── DATA
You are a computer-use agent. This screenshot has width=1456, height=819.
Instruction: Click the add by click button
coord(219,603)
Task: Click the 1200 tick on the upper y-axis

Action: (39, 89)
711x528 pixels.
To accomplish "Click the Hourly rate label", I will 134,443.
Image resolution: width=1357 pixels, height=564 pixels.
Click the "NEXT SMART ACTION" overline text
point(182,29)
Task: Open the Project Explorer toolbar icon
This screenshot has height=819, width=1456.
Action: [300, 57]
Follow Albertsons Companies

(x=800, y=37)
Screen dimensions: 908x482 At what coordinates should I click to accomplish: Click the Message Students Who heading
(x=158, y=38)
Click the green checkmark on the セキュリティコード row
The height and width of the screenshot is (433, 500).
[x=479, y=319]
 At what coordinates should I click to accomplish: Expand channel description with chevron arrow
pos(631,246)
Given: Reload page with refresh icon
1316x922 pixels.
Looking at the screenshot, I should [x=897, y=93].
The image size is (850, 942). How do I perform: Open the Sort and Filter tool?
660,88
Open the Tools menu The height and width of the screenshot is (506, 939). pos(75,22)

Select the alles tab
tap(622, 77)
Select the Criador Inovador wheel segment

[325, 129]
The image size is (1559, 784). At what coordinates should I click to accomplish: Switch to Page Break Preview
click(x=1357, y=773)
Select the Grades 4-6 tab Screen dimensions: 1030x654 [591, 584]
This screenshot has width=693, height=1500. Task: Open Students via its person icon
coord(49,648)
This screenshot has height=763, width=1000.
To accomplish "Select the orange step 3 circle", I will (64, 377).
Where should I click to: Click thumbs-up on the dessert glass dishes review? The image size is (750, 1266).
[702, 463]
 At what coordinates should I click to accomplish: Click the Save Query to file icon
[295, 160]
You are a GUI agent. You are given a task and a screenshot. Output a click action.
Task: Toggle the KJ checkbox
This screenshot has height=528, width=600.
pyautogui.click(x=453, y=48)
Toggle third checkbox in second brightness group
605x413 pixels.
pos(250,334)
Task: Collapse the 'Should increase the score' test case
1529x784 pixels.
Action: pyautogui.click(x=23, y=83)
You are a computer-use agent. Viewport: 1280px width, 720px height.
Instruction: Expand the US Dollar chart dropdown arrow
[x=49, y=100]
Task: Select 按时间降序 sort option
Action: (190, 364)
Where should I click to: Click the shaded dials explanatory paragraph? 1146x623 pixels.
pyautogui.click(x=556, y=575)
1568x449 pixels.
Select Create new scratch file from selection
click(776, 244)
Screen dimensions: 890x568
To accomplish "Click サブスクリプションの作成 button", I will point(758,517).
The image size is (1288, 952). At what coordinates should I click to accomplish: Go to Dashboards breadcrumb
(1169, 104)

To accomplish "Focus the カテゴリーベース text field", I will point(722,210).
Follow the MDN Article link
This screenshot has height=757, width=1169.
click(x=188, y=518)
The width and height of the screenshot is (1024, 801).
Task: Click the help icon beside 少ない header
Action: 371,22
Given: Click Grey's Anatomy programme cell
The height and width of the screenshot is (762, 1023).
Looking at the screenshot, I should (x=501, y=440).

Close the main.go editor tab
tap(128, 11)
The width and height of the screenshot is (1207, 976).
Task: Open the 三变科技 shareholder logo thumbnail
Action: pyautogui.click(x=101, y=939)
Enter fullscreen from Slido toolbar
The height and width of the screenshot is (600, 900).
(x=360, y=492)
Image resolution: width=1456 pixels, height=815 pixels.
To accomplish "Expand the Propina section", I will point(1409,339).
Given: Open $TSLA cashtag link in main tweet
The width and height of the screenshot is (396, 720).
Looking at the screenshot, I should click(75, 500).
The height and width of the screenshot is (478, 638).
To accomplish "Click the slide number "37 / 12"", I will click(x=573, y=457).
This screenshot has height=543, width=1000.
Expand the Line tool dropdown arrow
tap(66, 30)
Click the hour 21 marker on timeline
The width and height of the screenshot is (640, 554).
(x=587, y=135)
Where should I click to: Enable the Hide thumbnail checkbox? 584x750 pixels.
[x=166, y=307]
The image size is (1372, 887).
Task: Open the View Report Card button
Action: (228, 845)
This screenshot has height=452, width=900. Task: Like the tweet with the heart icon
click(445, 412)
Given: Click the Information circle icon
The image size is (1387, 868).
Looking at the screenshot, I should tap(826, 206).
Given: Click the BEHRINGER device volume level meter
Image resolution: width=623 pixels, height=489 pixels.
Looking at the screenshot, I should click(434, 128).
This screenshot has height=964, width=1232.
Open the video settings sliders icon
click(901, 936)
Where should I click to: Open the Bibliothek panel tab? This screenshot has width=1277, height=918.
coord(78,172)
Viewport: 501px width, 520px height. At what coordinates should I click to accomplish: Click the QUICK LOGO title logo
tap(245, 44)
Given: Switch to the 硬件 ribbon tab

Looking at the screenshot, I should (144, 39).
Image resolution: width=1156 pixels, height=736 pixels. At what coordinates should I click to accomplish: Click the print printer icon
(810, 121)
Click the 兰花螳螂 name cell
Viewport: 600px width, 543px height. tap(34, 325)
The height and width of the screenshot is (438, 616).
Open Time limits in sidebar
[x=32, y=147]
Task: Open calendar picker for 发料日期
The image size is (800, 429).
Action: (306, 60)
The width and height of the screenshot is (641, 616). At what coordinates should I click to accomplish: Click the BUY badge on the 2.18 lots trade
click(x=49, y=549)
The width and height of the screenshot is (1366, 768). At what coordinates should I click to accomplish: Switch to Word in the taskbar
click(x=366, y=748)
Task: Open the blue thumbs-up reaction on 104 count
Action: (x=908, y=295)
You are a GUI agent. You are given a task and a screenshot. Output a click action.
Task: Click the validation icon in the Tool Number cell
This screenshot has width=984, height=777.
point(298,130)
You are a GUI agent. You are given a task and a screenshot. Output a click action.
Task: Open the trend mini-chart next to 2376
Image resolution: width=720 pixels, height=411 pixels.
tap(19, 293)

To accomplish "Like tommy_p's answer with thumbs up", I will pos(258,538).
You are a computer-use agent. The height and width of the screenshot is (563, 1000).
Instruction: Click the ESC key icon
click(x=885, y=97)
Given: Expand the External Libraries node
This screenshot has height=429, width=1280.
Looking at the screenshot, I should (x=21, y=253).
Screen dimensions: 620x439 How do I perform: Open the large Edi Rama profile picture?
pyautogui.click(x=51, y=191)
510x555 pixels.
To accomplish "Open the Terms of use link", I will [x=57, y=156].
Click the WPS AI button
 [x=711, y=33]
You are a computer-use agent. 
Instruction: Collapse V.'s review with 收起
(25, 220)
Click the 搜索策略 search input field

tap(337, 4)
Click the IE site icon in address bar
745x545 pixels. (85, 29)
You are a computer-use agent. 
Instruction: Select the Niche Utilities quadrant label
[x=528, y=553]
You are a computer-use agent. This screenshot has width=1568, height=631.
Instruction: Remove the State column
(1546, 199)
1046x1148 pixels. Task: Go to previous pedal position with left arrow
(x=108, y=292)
────
Express the lines of the entries, from the line containing "Toggle third checkbox" up to and including the line containing "Action: pyautogui.click(x=23, y=83)", as a Markdown table with the columns No. and Line. Number each row and omit any blank lines.

_TASK RESPONSE_.
| No. | Line |
|---|---|
| 1 | Toggle third checkbox in second brightness group |
| 2 | 605x413 pixels. |
| 3 | pos(250,334) |
| 4 | Task: Collapse the 'Should increase the score' test case |
| 5 | 1529x784 pixels. |
| 6 | Action: pyautogui.click(x=23, y=83) |